Monday, December 13, 2010

Iranian president Mahmoud Ahmadinejad fired foreign minister Manouchehr Mottaki

The news that seems to surprised all the media today: Iranian President Mahmoud Ahmadinejad fired and replaced Foreign Minister Manouchehr Mottaki, state-run Iranian media reported Monday. Mottaki had served as Ahmadinejad’s chief diplomat since the president was first elected in 2005.

Mahmoud Ahmadinejad - Manouchehr Mottaki

In a brief statement on the president’s website, Ahmadinejad thanked Manouchehr Mottaki for his more than five years of service but gave no explanation for the change. He named nuclear chief Ali Akbar Salehi, who is also one of the country’s several vice presidents, to serve as interim foreign minister until a permanent replacement is found. What upset the Iranian President to take such a decision while Foreign Minister Mottaki was in the middle of an official visit to Africa ?
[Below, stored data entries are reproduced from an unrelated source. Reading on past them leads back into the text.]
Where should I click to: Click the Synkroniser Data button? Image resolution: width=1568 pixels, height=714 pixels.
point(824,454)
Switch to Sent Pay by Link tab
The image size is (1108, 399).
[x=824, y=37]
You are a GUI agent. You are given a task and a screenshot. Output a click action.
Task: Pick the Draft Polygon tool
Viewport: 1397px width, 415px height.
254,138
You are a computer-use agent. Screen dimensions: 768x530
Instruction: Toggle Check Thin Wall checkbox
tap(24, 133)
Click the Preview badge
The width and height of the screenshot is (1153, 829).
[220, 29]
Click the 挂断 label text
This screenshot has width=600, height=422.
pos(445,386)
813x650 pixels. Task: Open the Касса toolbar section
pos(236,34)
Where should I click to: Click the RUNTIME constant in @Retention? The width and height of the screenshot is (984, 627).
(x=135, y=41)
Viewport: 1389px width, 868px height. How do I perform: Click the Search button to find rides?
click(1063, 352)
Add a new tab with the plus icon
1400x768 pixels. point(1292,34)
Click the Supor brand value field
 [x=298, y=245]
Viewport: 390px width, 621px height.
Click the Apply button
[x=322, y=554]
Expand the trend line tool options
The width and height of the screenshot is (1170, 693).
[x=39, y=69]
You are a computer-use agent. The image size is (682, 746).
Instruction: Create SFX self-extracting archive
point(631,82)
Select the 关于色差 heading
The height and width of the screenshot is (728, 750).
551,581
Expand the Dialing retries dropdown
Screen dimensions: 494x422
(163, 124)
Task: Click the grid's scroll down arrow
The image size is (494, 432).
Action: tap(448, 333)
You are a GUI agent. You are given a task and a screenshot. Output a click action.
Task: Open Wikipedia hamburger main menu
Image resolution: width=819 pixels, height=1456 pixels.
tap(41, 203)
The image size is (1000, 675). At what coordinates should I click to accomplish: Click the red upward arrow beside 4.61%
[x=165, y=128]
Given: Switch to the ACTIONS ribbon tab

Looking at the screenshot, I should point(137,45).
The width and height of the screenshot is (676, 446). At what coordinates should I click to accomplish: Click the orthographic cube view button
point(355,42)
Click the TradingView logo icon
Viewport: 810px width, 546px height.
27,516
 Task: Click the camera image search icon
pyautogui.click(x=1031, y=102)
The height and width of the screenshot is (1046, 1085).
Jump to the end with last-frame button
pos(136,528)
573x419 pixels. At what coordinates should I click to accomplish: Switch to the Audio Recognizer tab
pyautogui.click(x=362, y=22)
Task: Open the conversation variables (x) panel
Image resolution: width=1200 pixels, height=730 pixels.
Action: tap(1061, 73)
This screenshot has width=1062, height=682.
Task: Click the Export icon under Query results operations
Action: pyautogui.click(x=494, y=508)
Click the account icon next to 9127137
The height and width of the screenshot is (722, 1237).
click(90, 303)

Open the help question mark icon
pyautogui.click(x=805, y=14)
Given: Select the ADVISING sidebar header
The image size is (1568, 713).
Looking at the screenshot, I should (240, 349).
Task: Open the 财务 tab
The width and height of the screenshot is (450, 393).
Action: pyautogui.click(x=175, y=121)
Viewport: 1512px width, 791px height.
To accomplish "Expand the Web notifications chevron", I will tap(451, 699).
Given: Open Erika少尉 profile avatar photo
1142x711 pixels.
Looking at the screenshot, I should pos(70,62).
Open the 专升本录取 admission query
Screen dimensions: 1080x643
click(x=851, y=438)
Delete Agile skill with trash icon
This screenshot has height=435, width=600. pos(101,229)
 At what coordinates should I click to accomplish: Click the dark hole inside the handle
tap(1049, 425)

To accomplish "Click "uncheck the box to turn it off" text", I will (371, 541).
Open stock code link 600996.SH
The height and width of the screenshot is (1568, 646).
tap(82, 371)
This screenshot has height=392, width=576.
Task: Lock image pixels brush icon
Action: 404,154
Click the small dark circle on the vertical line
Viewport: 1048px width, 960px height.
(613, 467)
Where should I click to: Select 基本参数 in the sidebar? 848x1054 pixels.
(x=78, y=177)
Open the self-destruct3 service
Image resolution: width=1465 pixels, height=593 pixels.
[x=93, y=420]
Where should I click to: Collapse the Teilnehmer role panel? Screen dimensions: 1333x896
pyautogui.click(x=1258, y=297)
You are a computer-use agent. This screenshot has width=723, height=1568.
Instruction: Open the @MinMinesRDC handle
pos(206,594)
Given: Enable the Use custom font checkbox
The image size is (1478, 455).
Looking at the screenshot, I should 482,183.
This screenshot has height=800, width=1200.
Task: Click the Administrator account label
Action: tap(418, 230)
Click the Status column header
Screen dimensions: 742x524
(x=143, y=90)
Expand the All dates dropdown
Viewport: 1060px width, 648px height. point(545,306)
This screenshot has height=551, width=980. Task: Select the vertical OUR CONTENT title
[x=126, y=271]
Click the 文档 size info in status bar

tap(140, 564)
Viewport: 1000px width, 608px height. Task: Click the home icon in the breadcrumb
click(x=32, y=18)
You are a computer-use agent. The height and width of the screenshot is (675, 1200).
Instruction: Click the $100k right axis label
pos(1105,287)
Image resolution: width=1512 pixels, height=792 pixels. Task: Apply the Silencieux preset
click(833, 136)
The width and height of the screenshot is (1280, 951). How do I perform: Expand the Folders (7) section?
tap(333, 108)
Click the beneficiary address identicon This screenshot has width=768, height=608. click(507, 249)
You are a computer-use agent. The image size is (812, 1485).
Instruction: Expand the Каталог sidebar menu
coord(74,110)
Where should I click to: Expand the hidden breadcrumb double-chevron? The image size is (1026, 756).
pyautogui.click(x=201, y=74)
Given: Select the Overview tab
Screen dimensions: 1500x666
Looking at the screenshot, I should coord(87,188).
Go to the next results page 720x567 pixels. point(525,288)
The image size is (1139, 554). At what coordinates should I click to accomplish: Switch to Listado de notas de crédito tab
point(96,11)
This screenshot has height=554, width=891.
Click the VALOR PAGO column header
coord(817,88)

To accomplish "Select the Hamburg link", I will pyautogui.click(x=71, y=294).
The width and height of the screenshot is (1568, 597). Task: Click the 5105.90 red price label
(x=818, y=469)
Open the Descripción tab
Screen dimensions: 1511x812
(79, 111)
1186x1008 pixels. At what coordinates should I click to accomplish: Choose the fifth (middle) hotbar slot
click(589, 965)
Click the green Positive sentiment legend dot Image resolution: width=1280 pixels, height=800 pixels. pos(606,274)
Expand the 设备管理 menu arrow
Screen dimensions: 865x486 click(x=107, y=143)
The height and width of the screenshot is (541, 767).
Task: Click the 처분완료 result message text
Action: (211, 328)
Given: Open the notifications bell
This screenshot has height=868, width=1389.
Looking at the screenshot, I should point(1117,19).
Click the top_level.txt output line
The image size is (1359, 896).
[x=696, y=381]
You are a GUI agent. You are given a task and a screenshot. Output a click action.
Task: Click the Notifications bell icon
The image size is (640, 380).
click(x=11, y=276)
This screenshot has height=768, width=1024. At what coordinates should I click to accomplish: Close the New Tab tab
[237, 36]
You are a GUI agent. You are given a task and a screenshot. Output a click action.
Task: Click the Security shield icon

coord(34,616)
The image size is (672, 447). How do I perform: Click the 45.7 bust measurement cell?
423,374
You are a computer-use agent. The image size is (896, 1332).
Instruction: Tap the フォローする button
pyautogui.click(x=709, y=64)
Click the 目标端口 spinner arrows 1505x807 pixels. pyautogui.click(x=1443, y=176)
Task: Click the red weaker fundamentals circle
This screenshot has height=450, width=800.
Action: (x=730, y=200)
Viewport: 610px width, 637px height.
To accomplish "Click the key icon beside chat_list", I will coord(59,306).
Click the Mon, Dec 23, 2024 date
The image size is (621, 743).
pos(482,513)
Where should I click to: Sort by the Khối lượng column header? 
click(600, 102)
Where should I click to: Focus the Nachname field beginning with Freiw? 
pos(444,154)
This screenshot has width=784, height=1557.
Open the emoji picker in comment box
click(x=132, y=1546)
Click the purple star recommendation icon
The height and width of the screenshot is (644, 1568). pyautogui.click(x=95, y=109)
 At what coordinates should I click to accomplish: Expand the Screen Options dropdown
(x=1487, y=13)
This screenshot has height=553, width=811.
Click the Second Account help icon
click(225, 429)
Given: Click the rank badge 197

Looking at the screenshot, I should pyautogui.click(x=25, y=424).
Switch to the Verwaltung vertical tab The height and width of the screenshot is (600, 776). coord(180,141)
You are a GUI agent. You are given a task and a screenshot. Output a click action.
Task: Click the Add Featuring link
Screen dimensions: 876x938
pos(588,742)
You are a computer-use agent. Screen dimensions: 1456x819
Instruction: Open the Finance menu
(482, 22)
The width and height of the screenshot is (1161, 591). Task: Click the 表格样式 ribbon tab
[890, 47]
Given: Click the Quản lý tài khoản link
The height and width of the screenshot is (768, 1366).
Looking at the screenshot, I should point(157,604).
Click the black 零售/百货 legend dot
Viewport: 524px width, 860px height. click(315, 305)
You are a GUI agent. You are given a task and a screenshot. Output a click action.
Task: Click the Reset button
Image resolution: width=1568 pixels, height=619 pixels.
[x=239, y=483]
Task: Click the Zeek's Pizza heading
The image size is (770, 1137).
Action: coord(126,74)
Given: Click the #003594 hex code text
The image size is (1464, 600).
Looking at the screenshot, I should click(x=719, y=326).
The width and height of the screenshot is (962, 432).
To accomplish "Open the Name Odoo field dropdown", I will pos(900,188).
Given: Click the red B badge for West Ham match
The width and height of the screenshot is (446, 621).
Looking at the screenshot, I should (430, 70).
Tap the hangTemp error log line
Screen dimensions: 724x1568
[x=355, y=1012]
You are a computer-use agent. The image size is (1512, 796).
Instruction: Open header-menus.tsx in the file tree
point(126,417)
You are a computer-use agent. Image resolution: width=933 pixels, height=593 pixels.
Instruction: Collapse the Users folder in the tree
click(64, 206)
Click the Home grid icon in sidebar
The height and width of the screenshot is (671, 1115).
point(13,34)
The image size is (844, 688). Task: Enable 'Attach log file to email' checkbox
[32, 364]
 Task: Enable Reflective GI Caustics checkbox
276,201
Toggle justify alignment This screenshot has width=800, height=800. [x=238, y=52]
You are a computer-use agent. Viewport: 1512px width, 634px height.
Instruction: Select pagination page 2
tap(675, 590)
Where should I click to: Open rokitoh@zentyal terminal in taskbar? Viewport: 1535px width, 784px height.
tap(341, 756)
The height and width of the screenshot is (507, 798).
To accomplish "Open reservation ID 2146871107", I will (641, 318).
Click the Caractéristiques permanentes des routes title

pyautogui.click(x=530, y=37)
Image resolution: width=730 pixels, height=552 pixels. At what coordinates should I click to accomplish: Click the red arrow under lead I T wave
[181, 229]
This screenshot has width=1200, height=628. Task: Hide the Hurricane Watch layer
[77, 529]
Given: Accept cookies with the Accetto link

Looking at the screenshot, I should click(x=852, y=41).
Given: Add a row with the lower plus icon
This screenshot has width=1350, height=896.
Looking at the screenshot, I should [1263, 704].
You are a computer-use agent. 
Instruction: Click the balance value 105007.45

Noticed that over the past year, Iranian media have reported that lawmakers were pushing for Mottaki to be dismissed if more U.N. Security Council sanctions were imposed in response to the country’s nuclear program. According to the reports, the lawmakers felt he was not a strong or persuasive enough advocate for Iran on the international stage. Mottaki has been one of the public faces in the international debate over Iran’s nuclear program. Tehran maintains the program exists for peaceful purposes, but the United States and other Western nations have expressed concern that the program’s goals are more nefarious. Iranian diplomat approaches were unsuccessful. A fourth round of sanctions was imposed in June in response to Iran’s refusal to halt uranium enrichment, a key part of its nuclear program that is of international concern because it can be used both for making reactor fuel and atomic weapons.
Iran’s nuclear policy, however, is determined by Supreme Leader Ayatollah Ali Khamenei. But, I think that isn’t coincidental the appointment of Head of Iran’s nuclear program at the head of the Tehran government diplomacy. Will there be a change in diplomatic strategy? Unlikely. At least not in relations with the West. But Ahmadinejad may be trying to improve relations with Arab states.

Mottaki – victim of Wikileaks disclosures ?

Although Mottaki’s resignation seems to be rather a struggle between interest groups close to President Ahmadinejad, remember that the results of Iran’s diplomatic approaches have received a serious blow as a result of disclosures made by the site Wikileaks. At first, Iran dismissed the State Department memos as “mischief” aimed at damaging Tehran’s ties with the Arab world and said that reading them would be “waste of time”. But Iran could not stay silent as the depth of the Arab worry made headlines around the world – including Saudi’s King Abdullah urging for a U.S. attack against Iran to “cut off the head of the snake”. In response, last week Iran’s foreign minister, Manouchehr Mottaki, told a security summit in Bahrain that Iran would never threaten Muslim neighbors. Authorities, meanwhile, have pressured Iranian newspapers to closely follow the state line on the WikiLeaks releases.